Photos: Community Thrift and Window Art Shop moves under one roof to open flagship store in downtown Eastside
Community Thrift & Vintage’s is making a name for itself among frugal fashionistas for its edited selection of second-hand yarns and affordable prices, but there’s another reason to love the Vancouver-born boutique – it’s run entirely by women.
Run by the Portland Hotel Society, a local nonprofit that advocates for underserved residents of the Downtown Eastside, the retailer and its sister store, the Window Community Art Shop, were founded by women, are run by women and employ women exclusively since their launch in 2011.
The boutique peer programs, in particular, have helped hundreds of recovering and vulnerable DTES women discover their purpose and passion in the neighborhood. All proceeds from the items sold go directly to helping women.
âSometimes with fashion jobs there’s no awareness,â says Elizabeth Krebs, director of Community Thrift. Law by telephone. âSo that was the part that interested me the most. “
“It gives them [the women] a sense of value in the community, âadds Katie Piasta, Director of Window Community Art Shop,â because they engage with people and work and receive an allowance every week.
After nearly five years of operating from separate retail spaces in the DTES and accumulating a loyal following of socially responsible buyers during that time, Community Thrift and the Window Art Shop have come together. recently reunited under one roof at 11 West Hastings Street.
Now known collectively as the Community Window, the spacious 2,500-square-foot flagship features the unisex denim, t-shirts, sportswear and jackets that Krebs arranges at rag yards, as well as a selection expanded art, housewares and accessories from artists and artisans based inside and outside the DTES.
First Nations-inspired artwork and dreamcatchers by Marcel Mousseau line the walls, for example, while handmade soap from Abbey Lane Farm, while locally made ceramics and an assortment of naturally scented candles from Hives for Humanity are filling the shelves.
Carrall Street Canvas Co. clutch bags, tote bags and aprons are featured throughout the boutique, hand-sewn by women from the boutique’s peer program. Led by Piasta, the in-house brand is managed from an 800 square foot sewing studio located towards the back of Community Window. There, the women in the company’s peer program meet almost daily to produce the articles.
âFor the women who sew, it’s so rewarding for them to be in the store doing something and someone saying ‘Oh, that’s such a beautiful apron!’ and they can say, “I did it,” said Piasta. âThey are really proud of their work.
With the expansion of the venue (Window Community’s in-store studio was only a fraction of the size of the new space), Piasta hopes to offer additional tailoring lessons to the women of the DTES. It also plans to introduce pillows, blankets and possibly clothing into the Carrall Street Canvas Co range.
For Krebs and Piasta, the new flagship ultimately means opportunities to create new jobs.
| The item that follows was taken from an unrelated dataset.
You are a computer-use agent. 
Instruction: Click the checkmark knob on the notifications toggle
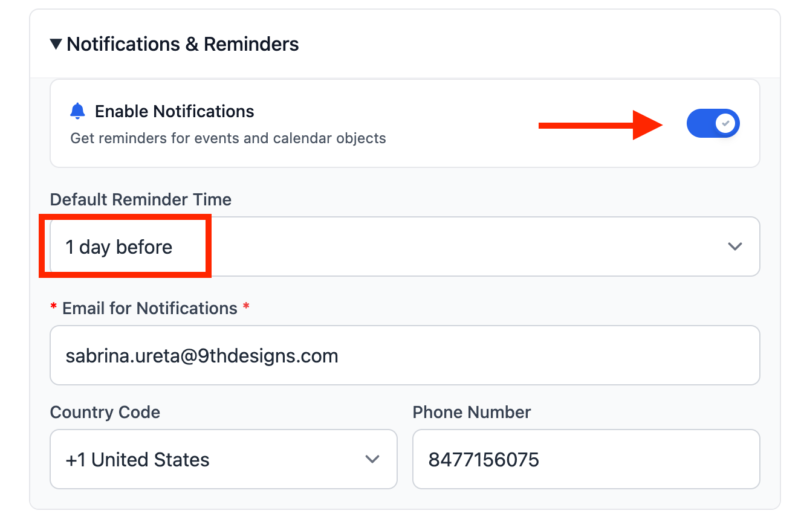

Whether it’s hand-sewing tote bags, labeling clothes, or helping out on the sales floor, the positions offer women a chance to reset their lives. âThey’re doing a complete transformation,â Krebs explains. “There is a couple who have been with us from the very beginning and to watch them achieve their goals – in this case – is really amazing.”
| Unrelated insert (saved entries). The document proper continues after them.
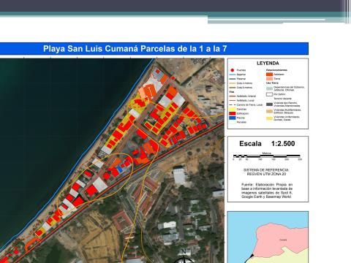Click the Escala 1:2.500 text
This screenshot has height=263, width=351.
coord(267,144)
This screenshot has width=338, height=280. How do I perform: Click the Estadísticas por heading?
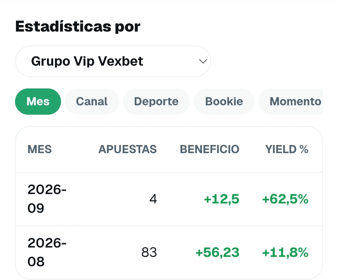(78, 27)
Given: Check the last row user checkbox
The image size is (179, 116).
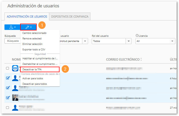Looking at the screenshot, I should coord(7,108).
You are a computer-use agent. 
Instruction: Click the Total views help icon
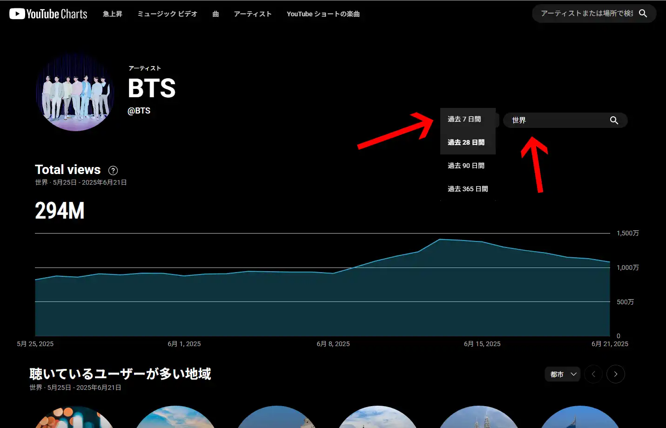point(113,170)
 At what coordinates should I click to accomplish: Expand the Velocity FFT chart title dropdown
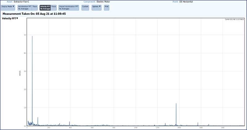(10, 19)
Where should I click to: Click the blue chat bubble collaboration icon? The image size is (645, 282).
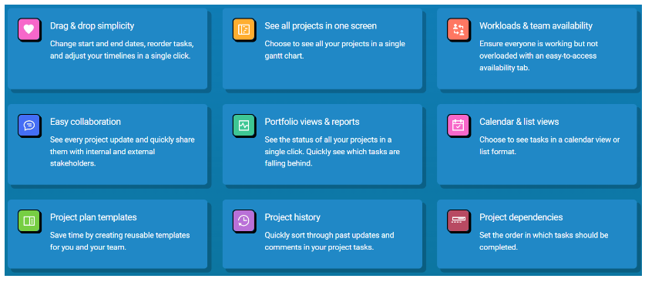[29, 125]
Community Thrift & Vintage’s Unisex Shoppe (41 Cordova Street) and Window Community Art Shop (1 East Hastings Street) are now closed. Going forward, social enterprises will operate collectively at Community Window (11 West Hastings Street).
Community Thrift & Vintage’s Frocke Shoppe at 311 Carrall Street will remain open.
Check out the images below of Community Window’s new flagship and its in-house studio, which opened in mid-February.